Python Self Checker Script

import requests
from concurrent.futures import ThreadPoolExecutor
from time import sleep
from colorama import Fore, Style, init

# Initialize colorama
init(autoreset=True)

def check_proxy(args):
    index, total, proxy = args
    proxy = proxy.strip()
    proxies = {
        'http': f'http://{proxy}',
        'https': f'https://{proxy}',
    }
    try:
        response = requests.get('http://httpbin.org/ip', proxies=proxies, timeout=5)
        if response.status_code == 200:
            result = f'{Fore.GREEN}[{index}/{total}] ✅ {proxy}{Style.RESET_ALL}'
            is_valid = True
        else:
            result = f'{Fore.RED}[{index}/{total}] ❌ {proxy}{Style.RESET_ALL}'
            is_valid = False
    except requests.exceptions.RequestException:
        result = f'{Fore.RED}[{index}/{total}] ❌ {proxy}{Style.RESET_ALL}'
        is_valid = False
    sleep(0.5)  # Delay to prevent overloading the service
    return (result, proxy if is_valid else None)

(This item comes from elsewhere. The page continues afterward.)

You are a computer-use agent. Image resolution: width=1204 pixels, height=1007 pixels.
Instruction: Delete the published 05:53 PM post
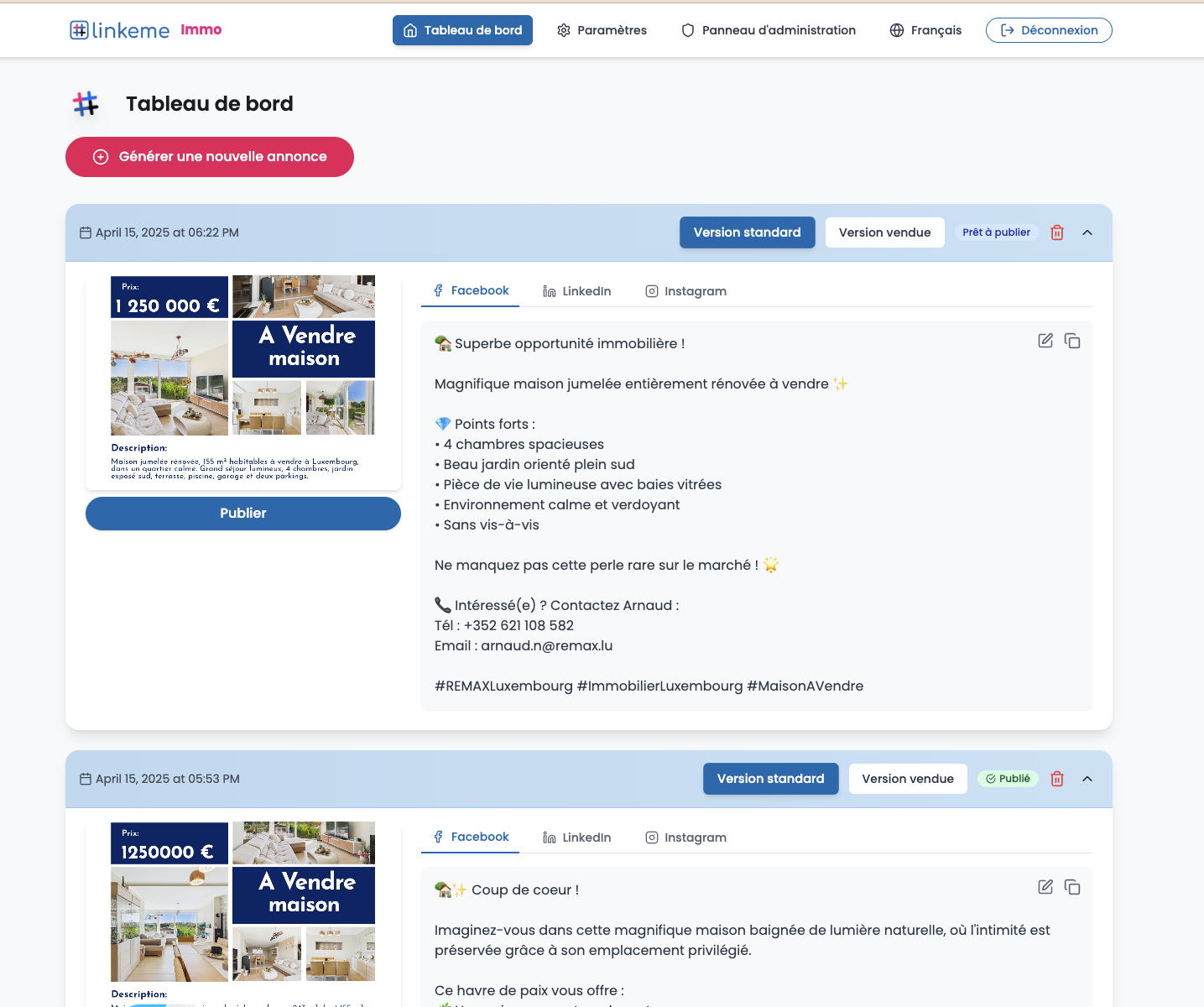[x=1056, y=779]
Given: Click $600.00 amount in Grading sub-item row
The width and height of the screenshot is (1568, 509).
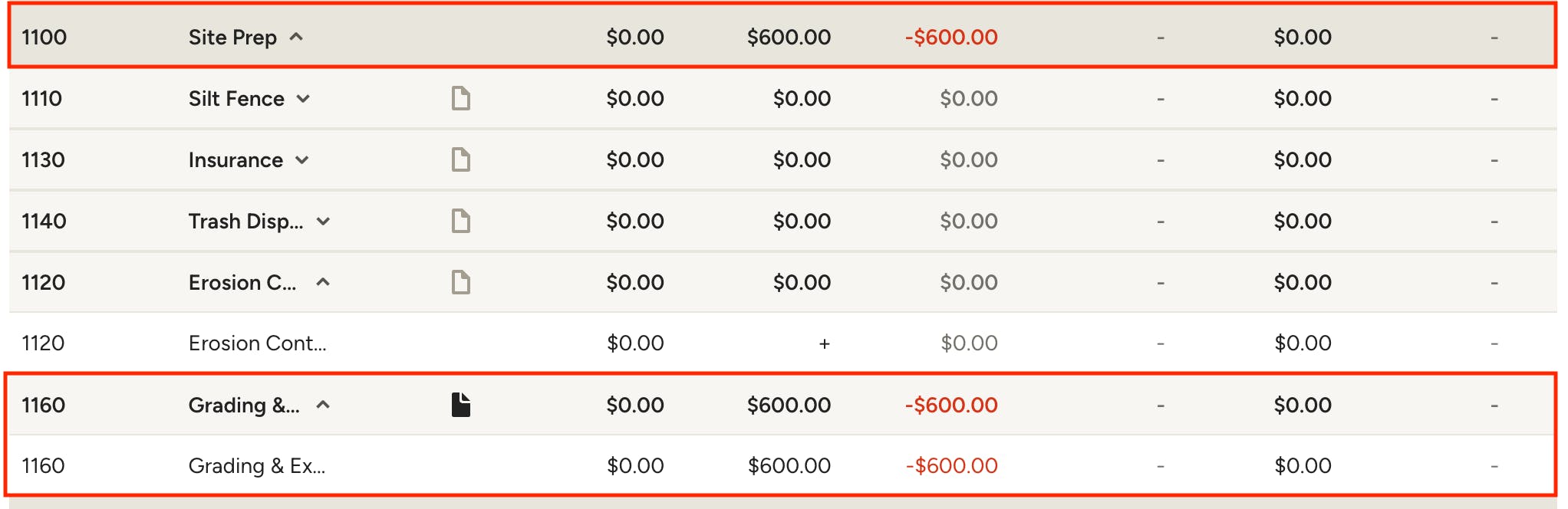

if __name__ == '__main__':
    with open('proxyhere.txt', 'r') as file:
        proxies_list = [line.strip() for line in file if line.strip()]
    total_proxies = len(proxies_list)
    valid_proxies = []

    # Prepare arguments for map
    args_list = [(idx, total_proxies, proxy) for idx, proxy in enumerate(proxies_list, start=1)]

    # Use ThreadPoolExecutor with fewer workers to control request rate
    with ThreadPoolExecutor(max_workers=5) as executor:
        # Use executor.map to process proxies in order
        for result, valid_proxy in executor.map(check_proxy, args_list):
            print(result)
            if valid_proxy:
                valid_proxies.append(valid_proxy)

    # After all proxies have been checked, prompt to save valid ones
    if valid_proxies:
        save_choice = input("Do you want to save the valid proxies to a file? (y/n): ")
        if save_choice.lower() == 'y':
            output_file = input("Enter the filename to save valid proxies (default: valid_proxies.txt): ").strip()
            if not output_file:
                output_file = 'valid_proxies.txt'
            with open(output_file, 'w') as f:
                for proxy in valid_proxies:
                    f.write(f'{proxy}\n')
            print(f"Valid proxies saved to {output_file}")
    else:
        print("No valid proxies found.")
  1. You can save file as proxieshere.txt to get the new working tested proxies into the same file u put them in

Contribution

We welcome contributions! If you’d like to add new features or suggest improvements:

  • Fork the repository
  • Submit a pull request
  • Raise issues for discussion

Important Considerations

Legal and Ethical Use:

  • Use the proxies responsibly and ethically.
  • Any illegal or unethical use of this tool or its proxies is solely your responsibility.

Proxy Reliability and Security:

  • Public proxies may be unreliable and pose security risks.
  • Avoid using them for sensitive operations or data.
  • Remember that free proxies may log browsing history, so your online privacy may be compromised

License

This project is licensed under the MIT License - see the LICENSE file for details.